Not for release, publication or distribution, directly or indirectly, in whole or in part in, into, or from, any jurisdiction where to do the same would constitute a violation of the relevant laws of such jurisdiction.

The Board of Minerva plc ("Minerva" or the "Company") notes the unsolicited offer announced this morning by KiFin Limited for the entire issued and to be issued ordinary share capital of Minerva at 50 pence per share in cash (the "Offer"). The Board met this morning to consider the terms of the Offer and has concluded that this is an opportunistic and unwelcome attempt to acquire Minerva at a price which significantly undervalues the Company and its future prospects. The Board therefore rejects this proposal.
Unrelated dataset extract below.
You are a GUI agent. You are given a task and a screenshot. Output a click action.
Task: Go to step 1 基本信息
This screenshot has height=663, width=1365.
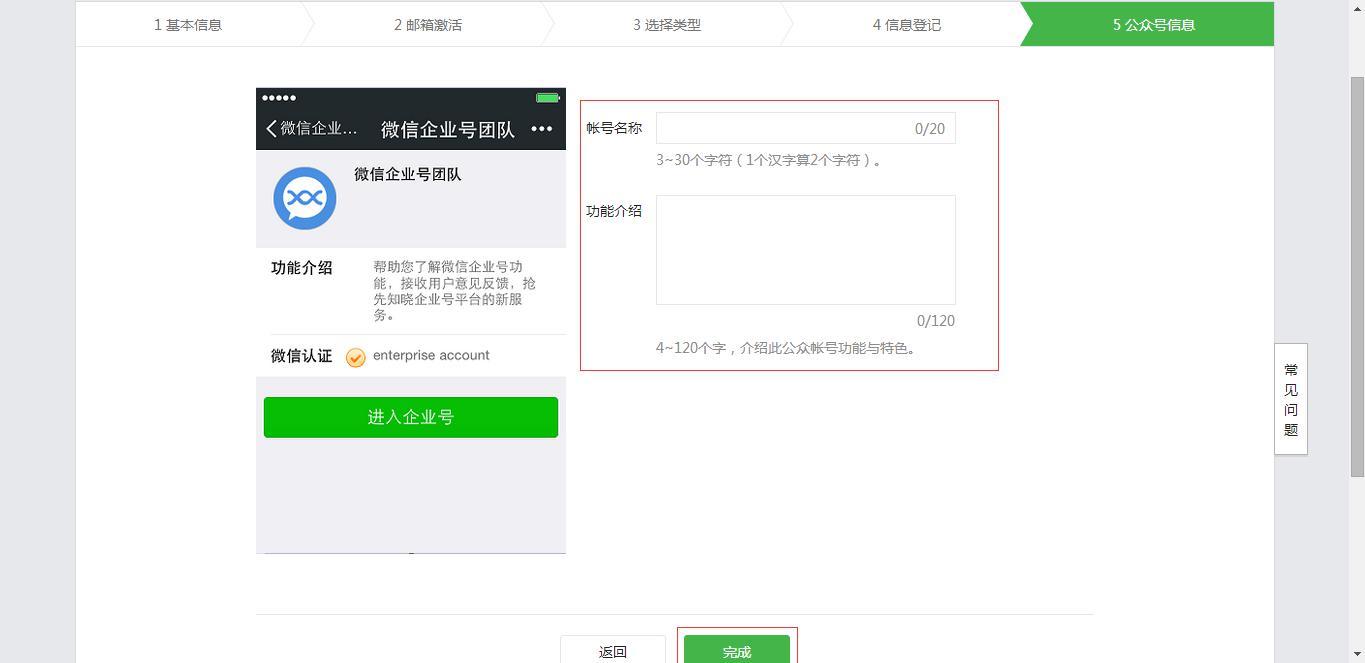coord(188,25)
The Board is focused on maximising the value of the Company's existing portfolio for Minerva's shareholders. In particular, shareholders should be aware that the Company has been in discussions with a number of parties with respect to a disposal of its Wigmore Street, London W1 property and has received offers which represent material premia to the book value as at 30 June 2009.
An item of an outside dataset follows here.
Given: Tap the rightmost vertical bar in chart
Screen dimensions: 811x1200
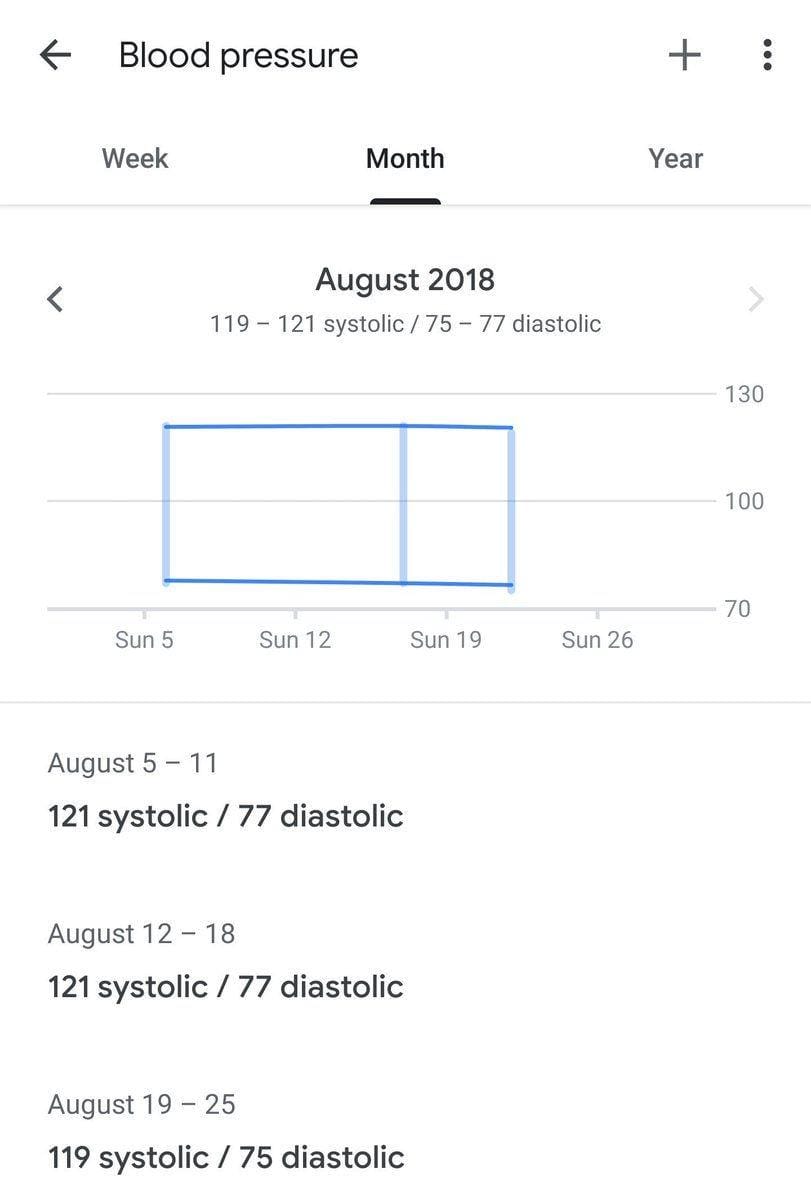Looking at the screenshot, I should click(511, 506).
A further announcement will be made by the Board of Minerva in due course.
Enquiries:

Minerva plc 020 7535 1000
Oliver Whitehead, Chairman
Salmaan Hasan, Chief Executive
Ivan Ezekiel, Finance Director

Greenhill & Co. International LLP 020 7198 7400
James Lupton
Brian Cassin

Citigroup Global Markets 020 7986 4000
Andrew Forrester

Brunswick Group 020 7404 5959
Simon Sporborg


Under the provisions of Rule 8.3 of the Takeover Code (the 'Code'), if any person is, or becomes, 'interested' (directly or indirectly) in 1% or more of any class of 'relevant securities' of Minerva, all 'dealings' in any 'relevant securities' of that company (including by means of an option in respect of, or a derivative referenced to, any such 'relevant securities') must be publicly disclosed by no later than 3.30pm (London time) on the London business day following the date of the relevant transaction. This requirement will continue until the date on which the offer becomes, or is declared, unconditional as to acceptances, lapses or is otherwise withdrawn or on which the 'offer period' otherwise ends. If two or more persons act together pursuant to an agreement or understanding, whether formal or informal, to acquire an 'interest' in 'relevant securities' of Minerva, they will be deemed to be a single person for the purpose of Rule 8.3.
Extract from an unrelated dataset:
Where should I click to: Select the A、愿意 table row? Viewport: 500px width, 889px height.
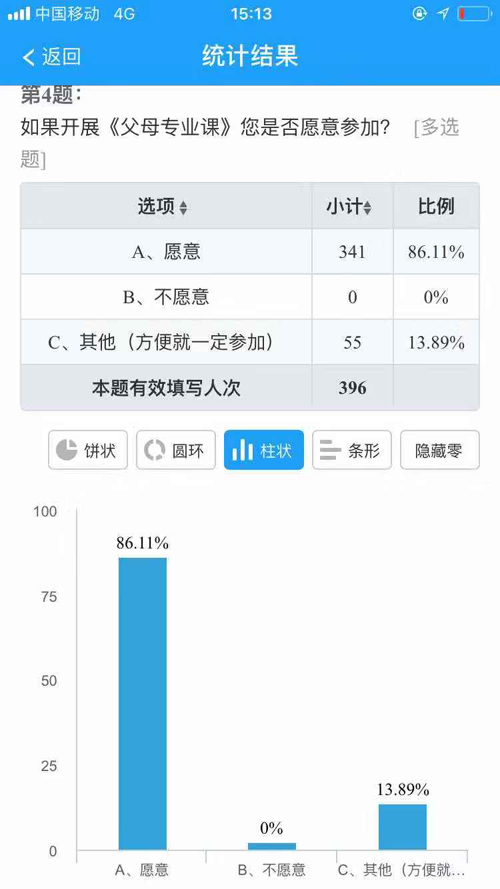tap(250, 252)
Under the provisions of Rule 8.1 of the Code, all 'dealings' in 'relevant securities' of Minerva by KiFin Limited or Minerva or by any of their respective 'associates', must be disclosed by no later than 12.00 noon (London time) on the London business day following the date of the relevant transaction.

A disclosure table, giving details of the companies in whose 'relevant securities' 'dealings' should be disclosed, and the number of such securities in issue, can be found on the Takeover Panel's website at www.thetakeoverpanel.org.uk.

'Interests in securities' arise, in summary, when a person has long economic exposure, whether conditional or absolute, to changes in the price of securities. In particular, a person will be treated as having an 'interest' by virtue of the ownership or control of securities, or by virtue of any option in respect of, or derivative referenced to, securities.

Terms in quotation marks are defined in the Code, which can also be found on the Panel's website. If you are in any doubt as to whether or not you are required to disclose a 'dealing' under Rule 8, you should consult the Panel.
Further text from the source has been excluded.